The region around the doubly magic nucleus ^{132}Sn (Z=50, N=82) is one of only two neutron-rich, heavy, doubly magic regions currently experimentally accessible, the other being ^{78}Ni. The nuclei here are particularly suitable for testing shell-model predictions as they have a simple structure, just a few particles or holes outside a closed core. As the nucleus ^{132}Sn has a high ratio of neutrons to protons, N/Z=1.64, then it is of great interest to study the nuclei of this region as theoretical predictions concerning the properties of the nuclei here differ. Open questions remain regarding the behaviour of nucleon-nucleon interactions when a large excess of neutrons is present. These nuclei are situated far from the stability line and are difficult to produce and study. At the Lohengrin spectrometer we have studied many isomeric states in the region around ^{132}Sn. These studies have given access to intermediate spin states in these nuclei. Our measurements can be compared to state-of-the-art shell model calculations and we can see that the predictions of these models work well for nuclei with proton particles outside ^{132}Sn, even for very neutron-rich nuclei, such as ^{136}Sb. The calculations do not work quite as well for In and Cd hole-hole nuclei, with respected to ^{132}Sn, when one goes more than a few holes from this closed core.

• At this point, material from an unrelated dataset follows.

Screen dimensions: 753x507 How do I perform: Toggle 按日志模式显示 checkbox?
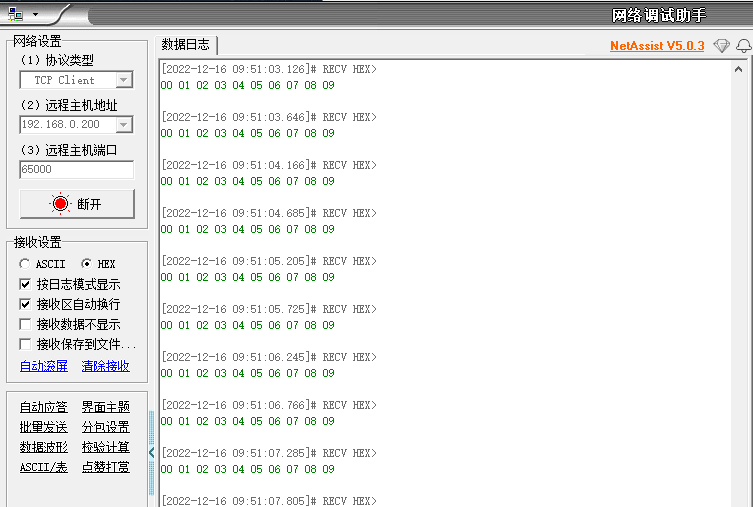click(x=26, y=284)
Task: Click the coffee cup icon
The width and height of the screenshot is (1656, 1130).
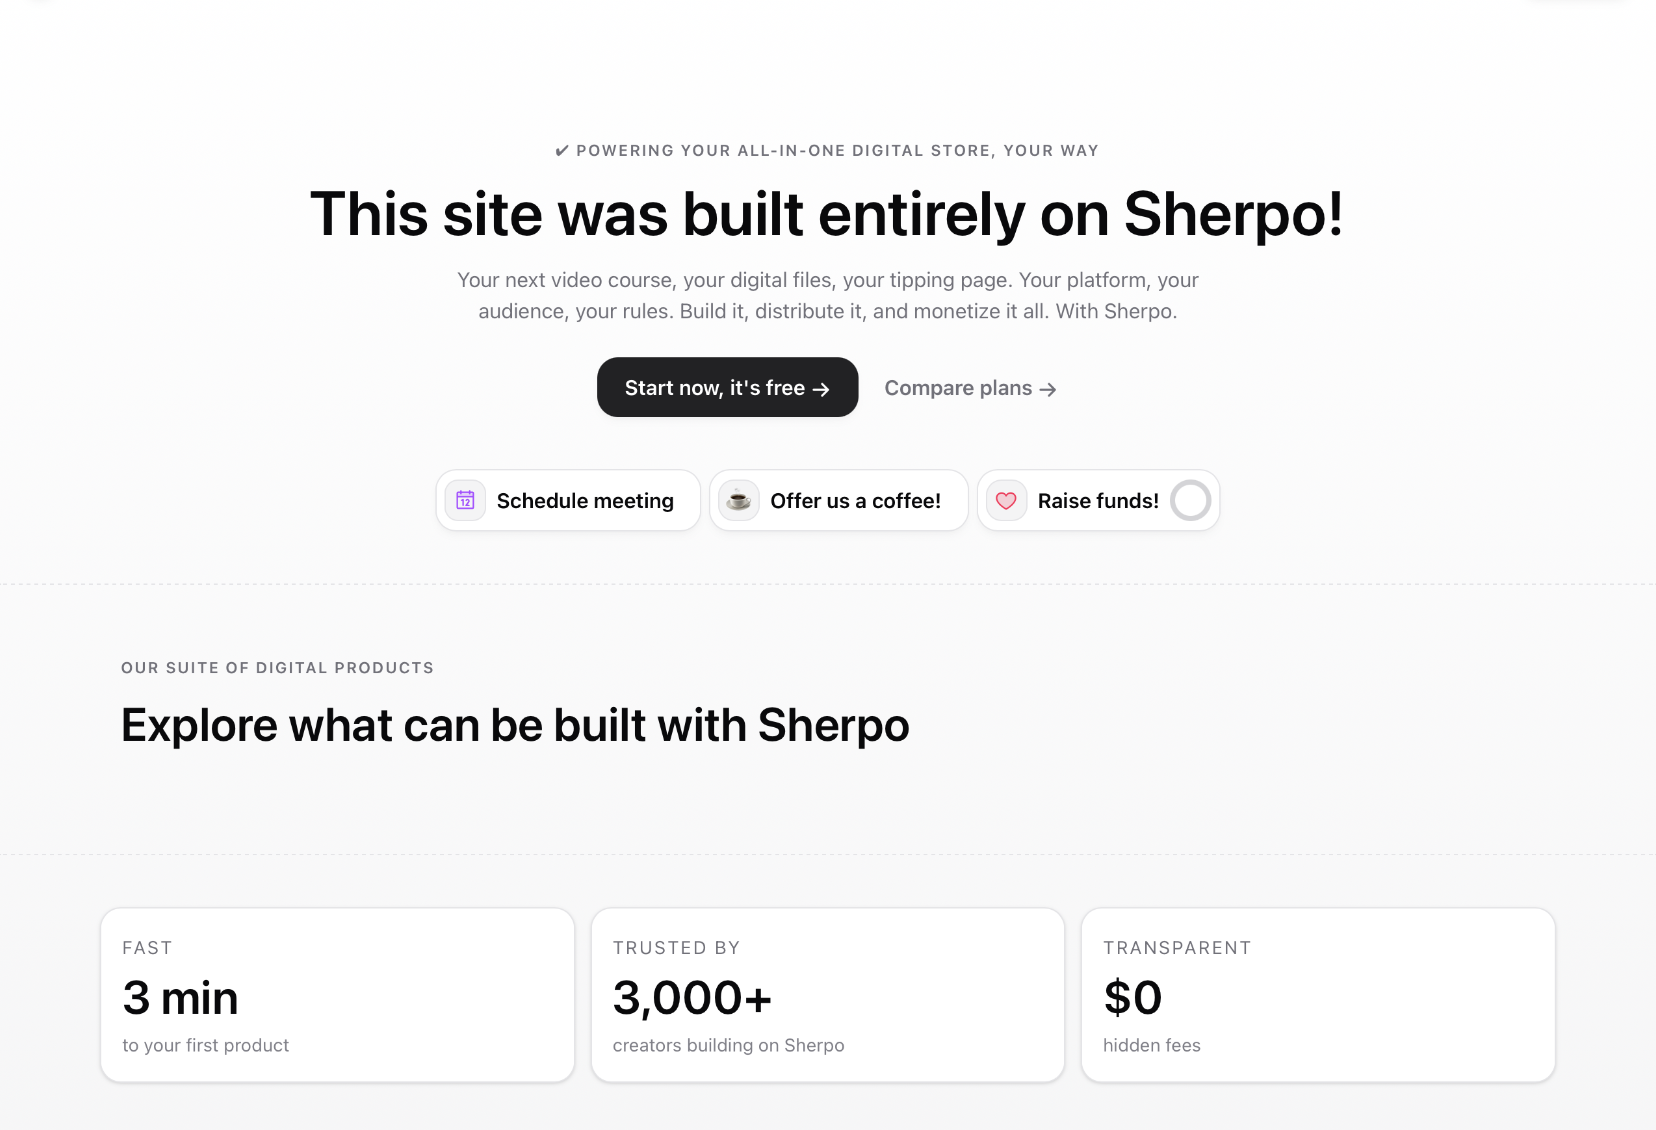Action: pos(739,500)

A rapid change in shape from a spherical to a deformed one occurs for the ground state of nuclei in the neutron-rich mass 100 region when going from 58 to 60 neutrons. It is worth noting that the shape of the whole nucleus changes due to the addition of these two neutrons. The nuclei of this region have also been studied in detail using the Lohengrin spectrometer including the first observation of excited states in nuclei such as ^{95}Kr and ^{96}Rb. With the aid of spontaneous fission studies using large arrays of Ge detectors, our collaboration (LPSC, ILL, Warsaw) has proposed a phenomenological explanation for these shape changes in terms of deformation driving (_{}1/2[550], 3/2[541]) and resisting (9/2[404]) neutron Nilsson orbitals (orbitals in a deformed potential). Open questions still remain regarding the role played by the protons in such shape changes and are the subject of current investigations.

The exact nature of octupole correlations in the neutron-rich mass 150 region, and how they evolve with increasing quadrupole deformation, is also unclear. New isomeric states have been observed in ^{154}Nd and ^{155}Sm and the spins of several other known isomers determined. Our isomeric data have also been combined with information from spontaneous-fission measurements using Euroball or Gammasphere to produce a more complete picture of these nuclei. These studies show that octupole correlations disappear rather rapidly with increase neutron and proton numbers.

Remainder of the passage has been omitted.